[SUPPLIED MATERIAL Boundary: Start]
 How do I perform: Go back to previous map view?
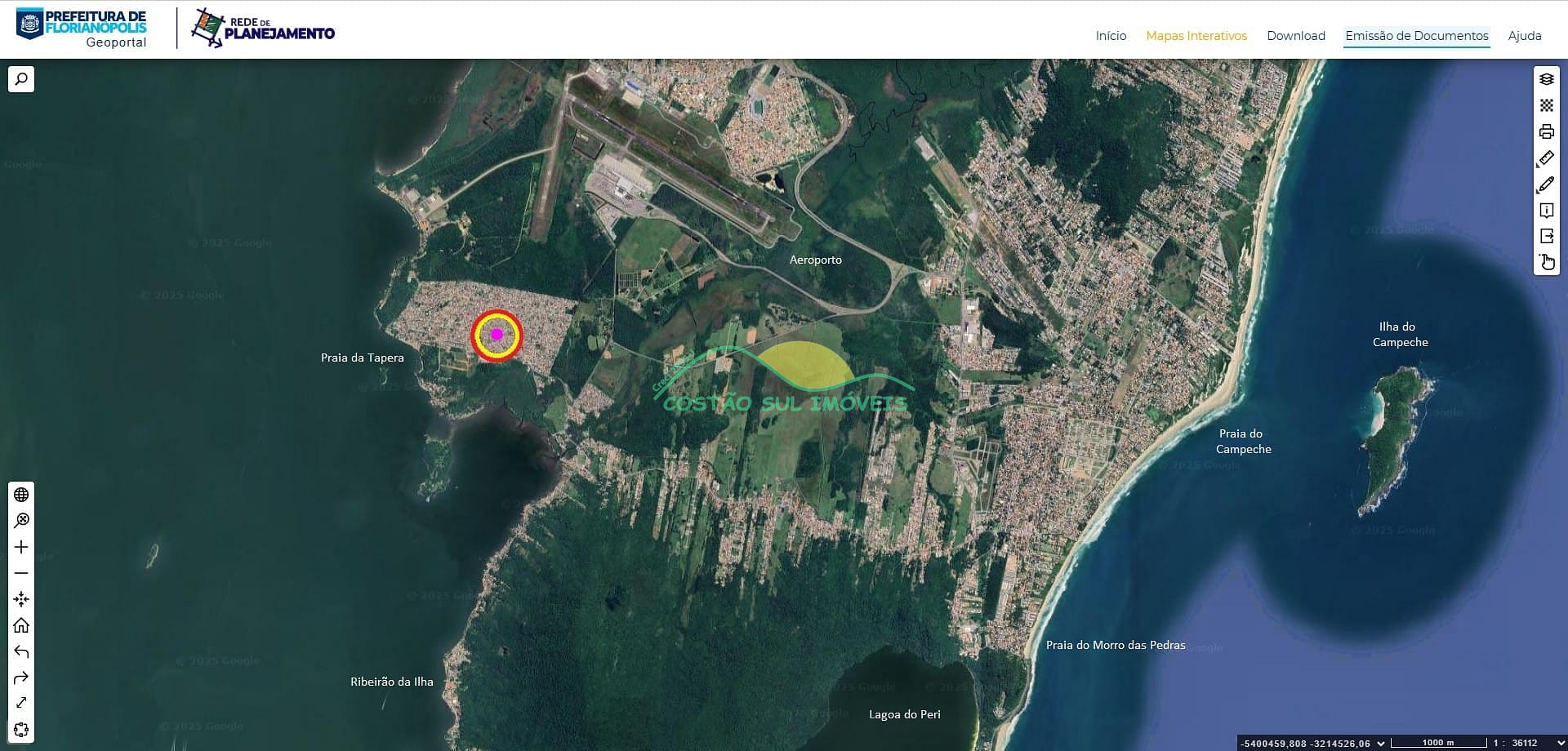pos(21,651)
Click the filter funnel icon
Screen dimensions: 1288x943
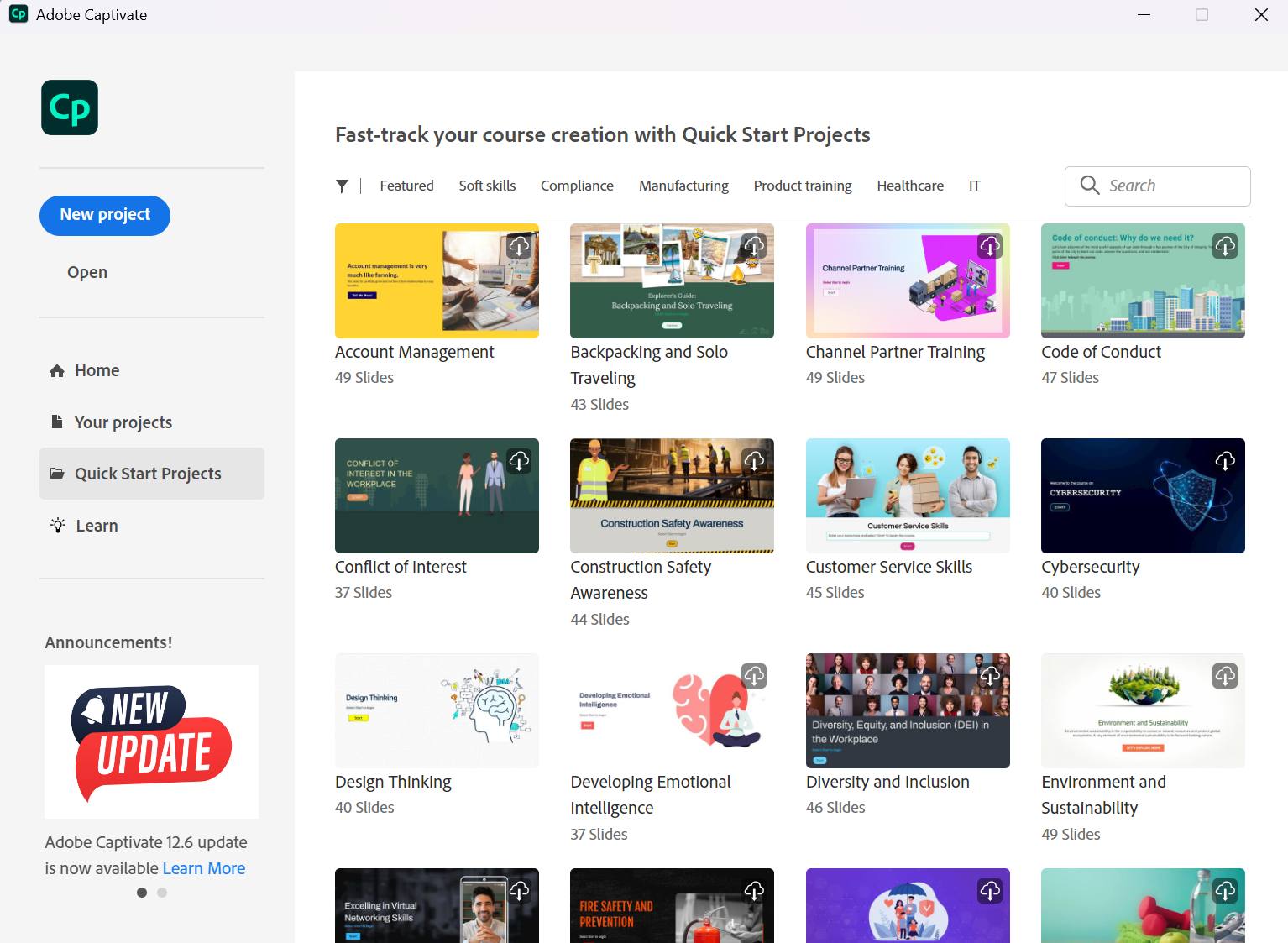pyautogui.click(x=342, y=186)
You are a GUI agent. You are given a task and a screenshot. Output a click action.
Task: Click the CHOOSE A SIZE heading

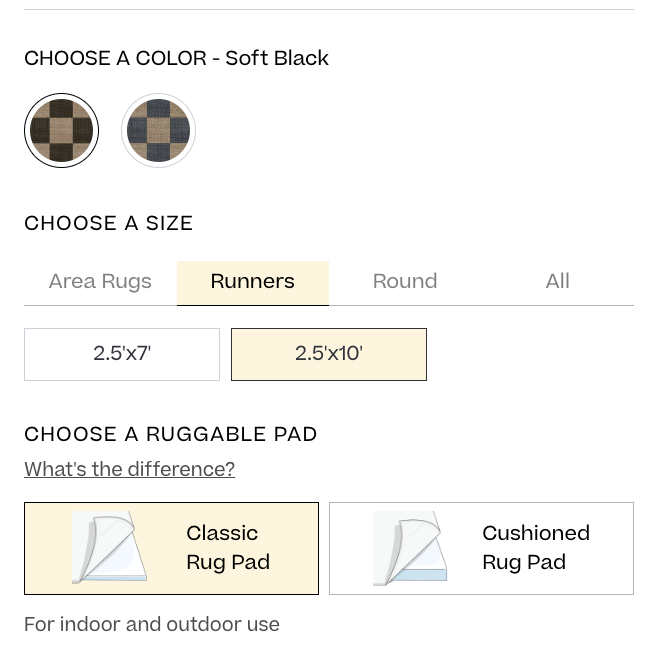[x=109, y=223]
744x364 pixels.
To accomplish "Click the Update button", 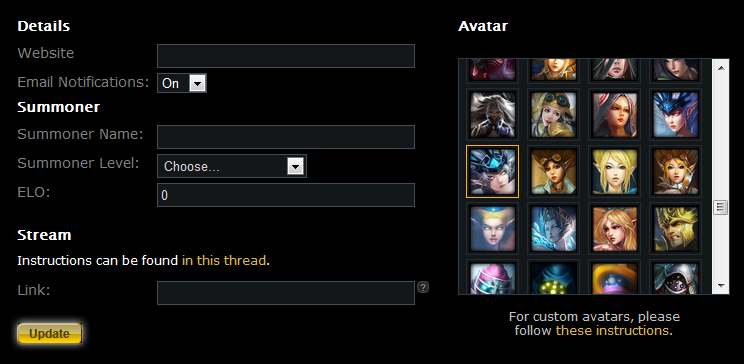I will 49,334.
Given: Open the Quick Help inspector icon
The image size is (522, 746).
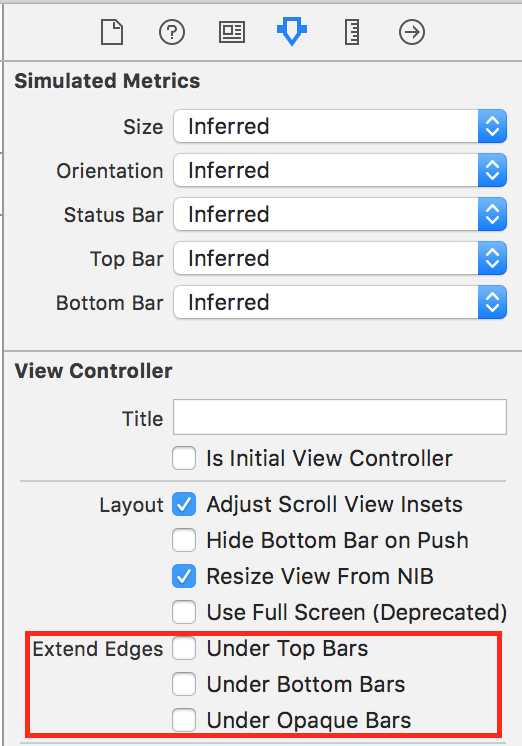Looking at the screenshot, I should (172, 32).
[SUPPLIED MATERIAL Boundary: End]
- **THE PROBLEM**: Every line of the listing that holds "icon" should be found and copied.

- **EXPECTED ANSWER**:
Click the filter funnel icon
Given: Open the Quick Help inspector icon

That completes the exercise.